Assigned task 1: Name every SQL-on-Hadoop technology that the Hadoop excerpt mentions.
Assigned task 2: From the Hadoop excerpt, return everything from "But while the" down to "to prepare it.".
Assigned task 3: Extend the Hadoop excerpt, starting after its final sentence.

Start of Excerpt

Now, let’s be real. Between the evolutionary opportunity of preparing data more cost effectively and the revolutionary opportunity of analyzing new sources of data, the latter just sounds cooler. This revolutionary opportunity is what has spurred the growth of new roles like data scientists and new tools for self-service visualization. In the revolutionary world of pervasive analytics, data scientists have the ability to use Hadoop as a low cost and transient sandbox for data. Data scientists can perform exploratory data analysis by quickly dumping data from a variety of sources into a schema-on-read platform and by iterating dumps as new data comes in. SQL-on-Hadoop technologies like Cloudera Impala, Hortonworks Stinger, Apache Drill, and Pivotal HAWQ enable agile and iterative SQL-like queries on datasets, while new analysis tools like Tableau enable self-service visualization. We are merely in the early phases of the revolutionary opportunity of big data.
But while the revolutionary opportunity is exciting, there’s an equally compelling opportunity for enterprises to modernize their existing data environment. Enterprises cannot rely on an iterative dump methodology for managing operational data pipelines. Unmanaged “data swamps” are simply unpractical for business operations. For an operational data pipeline, the Hadoop environment must be a clean, consistent, and compliant system of record for serving analytical systems. Loading enterprise data into Hadoop instead of a relational data warehouse does not eliminate the need to prepare it.
Now I have a secret to share with you: nearly every enterprise adopting Hadoop today to modernize their data environment has processes, standards, tools, and people dedicated to data profiling, data cleansing, data refinement, data enrichment, and data validation. In the world of enterprise big data, schemas and metadata still matter.

End of Excerpt
Start of Data

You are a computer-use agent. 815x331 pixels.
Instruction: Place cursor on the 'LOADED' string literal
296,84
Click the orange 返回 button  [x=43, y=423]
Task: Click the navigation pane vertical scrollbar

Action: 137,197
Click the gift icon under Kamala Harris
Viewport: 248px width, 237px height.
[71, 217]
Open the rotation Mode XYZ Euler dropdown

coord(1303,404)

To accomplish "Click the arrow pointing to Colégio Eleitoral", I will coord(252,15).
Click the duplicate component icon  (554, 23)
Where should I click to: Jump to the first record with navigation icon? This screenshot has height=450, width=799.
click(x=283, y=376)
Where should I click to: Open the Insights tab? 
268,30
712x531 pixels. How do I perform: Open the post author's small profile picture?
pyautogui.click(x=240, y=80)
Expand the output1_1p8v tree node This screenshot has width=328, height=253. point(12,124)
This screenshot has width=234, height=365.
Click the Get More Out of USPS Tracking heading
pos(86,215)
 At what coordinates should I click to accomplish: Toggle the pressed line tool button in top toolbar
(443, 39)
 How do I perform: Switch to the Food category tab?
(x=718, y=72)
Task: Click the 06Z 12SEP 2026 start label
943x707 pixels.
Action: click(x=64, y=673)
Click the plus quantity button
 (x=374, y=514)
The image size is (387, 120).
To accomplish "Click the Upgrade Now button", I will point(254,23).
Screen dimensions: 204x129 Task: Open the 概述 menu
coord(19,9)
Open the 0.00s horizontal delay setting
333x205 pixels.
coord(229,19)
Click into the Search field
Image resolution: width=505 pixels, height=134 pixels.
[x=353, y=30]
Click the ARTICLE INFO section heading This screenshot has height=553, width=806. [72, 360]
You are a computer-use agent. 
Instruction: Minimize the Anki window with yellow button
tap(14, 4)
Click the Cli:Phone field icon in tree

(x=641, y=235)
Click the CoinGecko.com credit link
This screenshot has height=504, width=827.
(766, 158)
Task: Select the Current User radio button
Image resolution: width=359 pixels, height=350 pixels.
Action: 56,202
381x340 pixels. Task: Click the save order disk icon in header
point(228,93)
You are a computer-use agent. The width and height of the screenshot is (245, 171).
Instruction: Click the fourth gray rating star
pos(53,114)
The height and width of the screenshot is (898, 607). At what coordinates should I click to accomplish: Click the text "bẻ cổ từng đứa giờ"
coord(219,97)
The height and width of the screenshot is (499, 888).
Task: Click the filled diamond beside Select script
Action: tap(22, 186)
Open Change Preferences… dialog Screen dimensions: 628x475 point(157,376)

End of Data

Answer section 1: Cloudera Impala, Hortonworks Stinger, Apache Drill, Pivotal HAWQ

Answer section 2:
But while the revolutionary opportunity is exciting, there’s an equally compelling opportunity for enterprises to modernize their existing data environment. Enterprises cannot rely on an iterative dump methodology for managing operational data pipelines. Unmanaged “data swamps” are simply unpractical for business operations. For an operational data pipeline, the Hadoop environment must be a clean, consistent, and compliant system of record for serving analytical systems. Loading enterprise data into Hadoop instead of a relational data warehouse does not eliminate the need to prepare it.

Answer section 3:
I’ll share some examples with you. I attended a customer panel at Strata + Hadoop World in October. One of the participants was the analytics program lead at a large software company whose team was responsible for data preparation. He described how they ingest data from heterogeneous data sources by mandating a standardized schema for everything that lands in the Hadoop data lake. Once the data lands, his team profiles, cleans, refines, enriches, and validates the data so that business analysts have access to high quality information. Another data executive described how inbound data teams are required to convert data into Avro before storing the data in the data lake. (Avro is an emerging data format alongside other new formats like ORC, Parquet, and JSON). One data engineer from one of the largest consumer internet companies in the world described the schema review committee that had been set up to govern changes to their data schemas. The final participant was an enterprise architect from one of the world’s largest telecom providers who described how their data schema was critical for maintaining compliance with privacy requirements since data had to be masked before it could be made available to analysts.
Let me be clear – these companies are not just bringing in CRM and ERP data into Hadoop. These organizations are ingesting patient sensor data, log files, event data, clickstream data, and in every case, data preparation was the first task at hand.
I recently talked to a large financial services customer who proposed a unique architecture for their Hadoop deployment. They wanted to empower line of business users to be creative in discovering revolutionary opportunities while also evolving their existing data environment. They decided to allow line of businesses to set up sandbox data lakes on local Hadoop clusters for use by small teams of data scientists. Then, once a subset of data was profiled, cleansed, refined, enriched, and validated, it would be loaded into a larger Hadoop cluster functioning as an enterprise information lake. Unlike the sandbox data lakes, the enterprise information lake was clean, consistent, and compliant. Data stewards of the enterprise information lake could govern metadata and ensure data lineage tracking from source systems to sandbox to enterprise information lakes to destination systems. Enterprise information lakes balance the quality of a data warehouse with the cost-effective scalability of Hadoop.
Building enterprise information lakes out of data lakes is simple and fast with tools that can port data pipeline mappings from traditional architectures to Hadoop. With visual development interfaces and native execution on Hadoop, enterprises can accelerate their adoption of Hadoop for operational data pipelines.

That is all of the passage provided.